The calculation of sensitivities (7) is decomposed into element-wise operations to exploit the parallelization potential of GPU architectures. The pseudo-code of the Element-by-Element (EbE) custom-developed CUDA kernel (ebeUKU) is detailed in Algorithm 6. The input data of such a CUDA kernel are: the vector $d$, the result of the state $u$ and adjoint state $u^*$ equations, the number $DoF_e$ of DoFs per element, the elemental stiffness matrix $K_0$, the number of divisions of the regular grid ($n_x, n_y, n_z$) and the number of DoF per node $DoF_n$. The common elemental matrix $K_0$ is stored in constant memory. The algorithm is designed as a three-dimensional CUDA kernel using on-chip memory for the vector $d$ and the state $u$ and adjoint state $u^*$ involved in the calculation of the thread block. The sensitivity of each block element is calculated by one thread, for which the unknowns $\mathbf{u}^{(e)}$ attached to the element $e$ are determined making use of the grid regularity. The inner loops operate on each degree of freedom of the element to calculate the sensitivities $f_{\rho}^{(e)}$ according to (7). Finally, the objective function $f$ is computed using reduction operation using the thrust library. The compliant mechanism synthesis also requires the calculation of the objective function ($u_{\text{out}}$) as well as the adjoint state ($u^*$), which are calculated on GPU using the custom-developed CUDA kernel detailed in Algorithm 1.
4.3. Filtering strategy

The filtering strategy aims to prevent numerical artifacts in the optimal solution. The Algorithm 7 shows the pseudo-code of the EbE GPU implementation of the three-dimensional sensitivity filter (ebeFILTER) following (3). The input data of such an algorithm are: the density design variables $\rho$, the vector of sensitivities $f_{\rho}$, the finite element size $(d_x, d_y, d_z)$, the number of divisions of the grid $(n_x, n_y, n_z)$ and the filter radius $R$. Note that the ebeFILTER kernel cannot be implemented using a three-dimensional launching approach. This is due to the radius size of (4) requires a large halo in all the dimensions of the cache data using shared memory, which normally exceeds the limit of such a resource.
or forces to launch very small three-dimensional blocks that do not make use of the parallelization potential of GPU computing.

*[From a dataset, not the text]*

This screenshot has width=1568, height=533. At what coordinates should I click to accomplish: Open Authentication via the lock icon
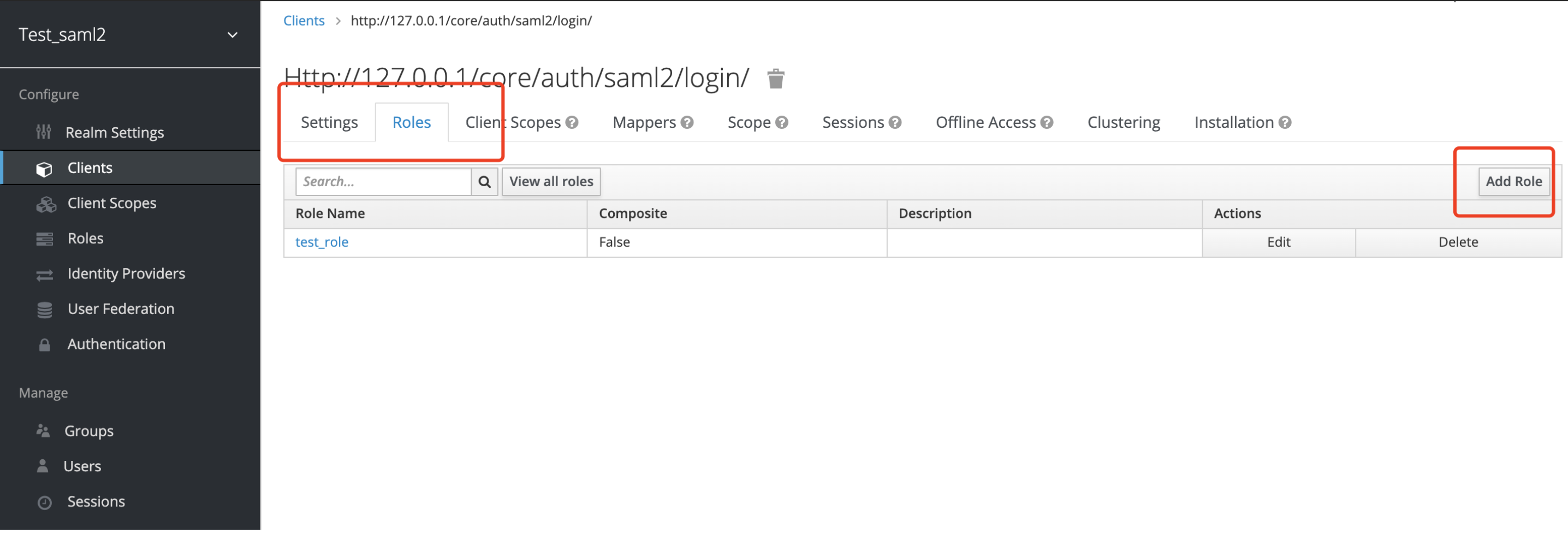(44, 344)
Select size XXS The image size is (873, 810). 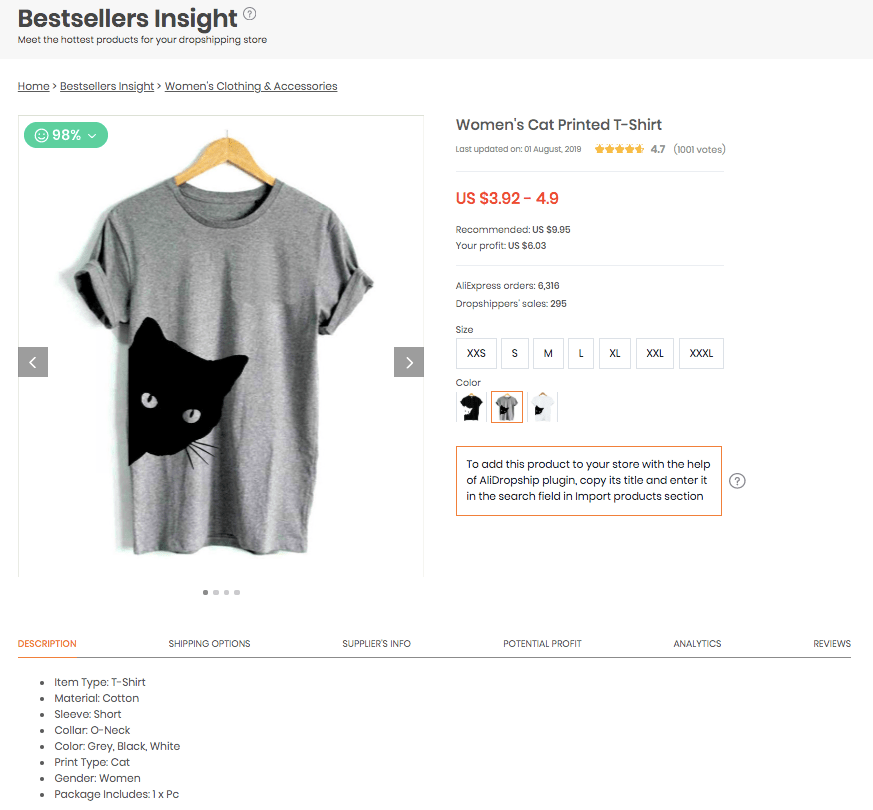point(475,353)
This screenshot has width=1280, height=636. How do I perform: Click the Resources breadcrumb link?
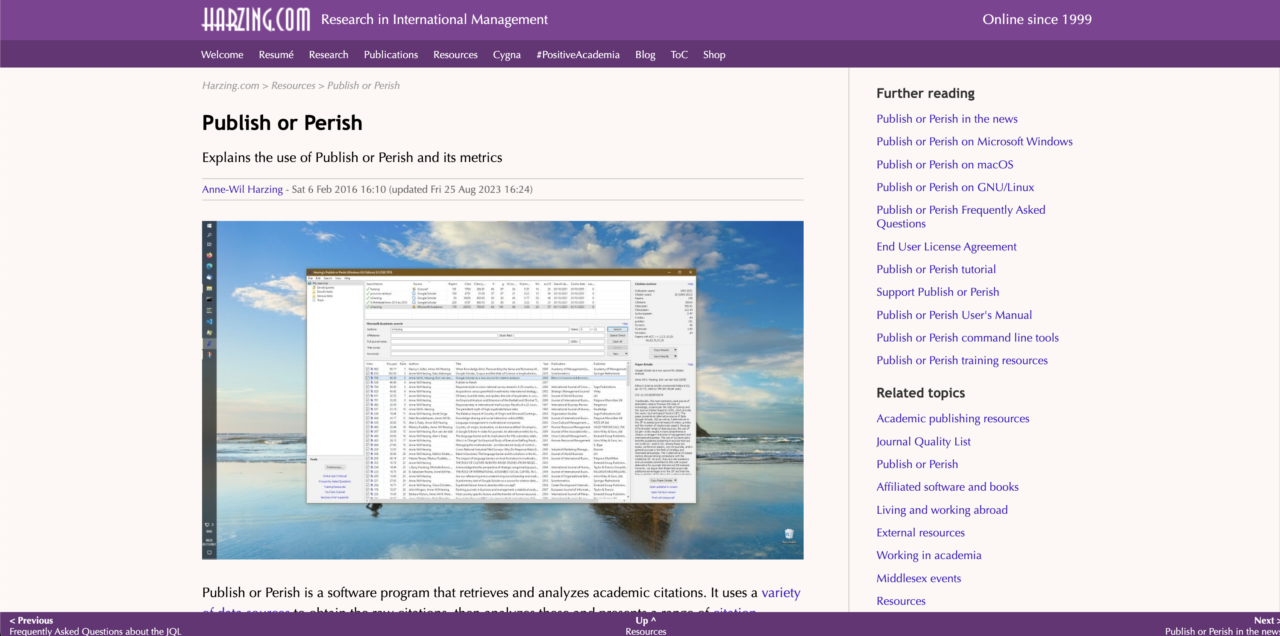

The kernel applies to each element \( e \in \mathcal{E} \) going through each element that falls within the projection of the linear convolution function (3). The regularity of the grid permits to efficiently look for the neighbors of the corresponding element, avoiding the use of a global index table that requires a substantial number of memory accesses. The granularity of the ebeFILTER CUDA kernel is at the element level, assigning one CUDA thread to each element when invoking such a kernel.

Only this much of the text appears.